A similar story is set to play out in Kenya. The BOMA Project works in semi-nomadic, pastoralist villages in the arid north. The project identifies the poorest women in these villages, trains them how to run a small business, and gives them a startup grant and the support they need to use it well. It’s an approach not unlike other “graduation from extreme poverty” models, and it’s working wonderfully. So far, 7100 businesses support 21,000 women and 100,000 kids, and BOMA’s 2016 impact data shows a three-fold increase in monthly income. In addition, 92 percent of women “graduate” from extreme poverty in two years, and 97 percent of the businesses are going strong a year later.
Two very good BINGOs, Mercy Corps and Catholic Relief Services, have decided to integrate the BOMA model into their own work. In 2018, Mercy Corps will add 3,900 women and Catholic Relief Services will enroll 1,600—and that’s just for starters. They too are serious about getting it right. Here’s what BOMA has learned:
- Start with a low-risk pilot.
- Get buy-in from technical and program leads at the HQ level.
- Expect modifications to the model, but be militant about the features and methods necessary to assure similar impact.
- Set clear expectations of performance and codify them in a technical agreement.
- Use a digital platform to track—transparently—key performance indicators.
- Visits aren’t enough: Embed staff into the replicating organization for a substantial period of time.
- Have replicator staff people come to shadow BOMA staff.
- Provide tapered support training for longer than you expect.
- Be willing to walk away if the ability and commitment aren’t there.
Notice what this says about the role of original innovators. If they really want to go to scale, they have to become active facilitators of their own replication. They have to shift from working exclusively as direct doer to taking on at least a partial role as teacher and supporter. They need to package up their model as a systematic, doable intervention (including the systems that make it doable) and “sell” it to those most able to replicate it at scale. They then have to support—often intensively—the successful implementation of the model. For many organizations, this shift from doer to supporter represents a sea change that can be traumatic; innovators must be anticipate and manage it carefully.

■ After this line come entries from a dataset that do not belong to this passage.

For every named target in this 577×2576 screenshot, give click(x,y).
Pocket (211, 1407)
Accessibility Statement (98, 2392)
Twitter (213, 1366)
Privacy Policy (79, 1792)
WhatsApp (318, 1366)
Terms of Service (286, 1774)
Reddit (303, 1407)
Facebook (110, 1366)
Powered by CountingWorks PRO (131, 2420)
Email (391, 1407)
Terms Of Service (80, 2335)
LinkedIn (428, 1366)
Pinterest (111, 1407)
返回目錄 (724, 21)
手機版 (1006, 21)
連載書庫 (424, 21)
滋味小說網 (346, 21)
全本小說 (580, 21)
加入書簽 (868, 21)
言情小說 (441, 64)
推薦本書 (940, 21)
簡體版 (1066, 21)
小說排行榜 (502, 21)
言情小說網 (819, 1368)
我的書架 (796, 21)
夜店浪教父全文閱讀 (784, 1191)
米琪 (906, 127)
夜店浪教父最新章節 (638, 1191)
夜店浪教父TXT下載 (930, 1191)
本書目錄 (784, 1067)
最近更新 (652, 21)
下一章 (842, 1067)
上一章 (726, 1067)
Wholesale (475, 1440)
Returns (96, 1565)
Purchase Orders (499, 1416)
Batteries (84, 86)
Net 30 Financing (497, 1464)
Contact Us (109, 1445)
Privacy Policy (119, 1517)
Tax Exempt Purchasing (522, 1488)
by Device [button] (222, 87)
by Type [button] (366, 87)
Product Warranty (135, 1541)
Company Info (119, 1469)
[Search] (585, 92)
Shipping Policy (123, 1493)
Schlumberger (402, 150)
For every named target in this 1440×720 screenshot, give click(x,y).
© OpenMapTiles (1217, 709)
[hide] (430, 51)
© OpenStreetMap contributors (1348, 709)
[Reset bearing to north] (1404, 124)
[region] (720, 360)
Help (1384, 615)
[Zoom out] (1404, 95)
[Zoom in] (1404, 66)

As a replicator, there is still plenty of creative work to do in terms of iteration and efficiency, not to mention the kind of top-down policy work required to successfully scale-up of anything. In that sense, everybody gets to innovate.
There may be useful franchising or licensing arrangements to be had here, but whatever. People get way too hung up on that stuff, and intellectual property is largely irrelevant in the social sector anyway: Execution is everything. The important thing is to develop, prove, and scale a model.
Similarly, getting credit—and its obvious role in fundraising—often creates conflict as the work transfers from one doer to another. Get over it. For ventures, having someone else scale up your idea should be your dream. As long as the BINGO doesn’t screw it up, you should be stoked. For BINGOs, it’s rare that anything but good comes from giving credit where it is due. For both, if your communications people are worth what you pay them, they ought to be able to figure out how to authentically market a successful scale-up to your advantage.
Innovation gets all the press and prizes. It shouldn’t. World-changing impact at scale comes from the hard work of high-quality replication. BINGOs can and should do it, and they ought to get the money they need and recognition they deserve. In the long run, innovators and replicators are utterly dependent on each other. Each has to do the thing they do best if we are going to make a serious dent in the problems we’ve all set out to solve.